* [What to produce]
Each entry must be restated word for word.

* [Records to process]

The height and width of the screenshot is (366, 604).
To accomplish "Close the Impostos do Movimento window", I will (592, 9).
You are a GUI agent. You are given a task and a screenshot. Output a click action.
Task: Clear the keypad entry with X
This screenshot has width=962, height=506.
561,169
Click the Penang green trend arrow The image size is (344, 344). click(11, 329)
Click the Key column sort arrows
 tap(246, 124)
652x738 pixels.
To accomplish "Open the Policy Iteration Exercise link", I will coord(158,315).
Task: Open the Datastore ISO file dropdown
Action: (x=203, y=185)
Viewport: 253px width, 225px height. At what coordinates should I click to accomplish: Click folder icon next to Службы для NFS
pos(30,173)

* [Exercise output]
The height and width of the screenshot is (366, 604).
To accomplish "Close the Impostos do Movimento window", I will (592, 9).
You are a GUI agent. You are given a task and a screenshot. Output a click action.
Task: Clear the keypad entry with X
This screenshot has width=962, height=506.
561,169
Click the Penang green trend arrow The image size is (344, 344). click(11, 329)
Click the Key column sort arrows
 tap(246, 124)
652x738 pixels.
To accomplish "Open the Policy Iteration Exercise link", I will coord(158,315).
Task: Open the Datastore ISO file dropdown
Action: (x=203, y=185)
Viewport: 253px width, 225px height. At what coordinates should I click to accomplish: Click folder icon next to Службы для NFS
pos(30,173)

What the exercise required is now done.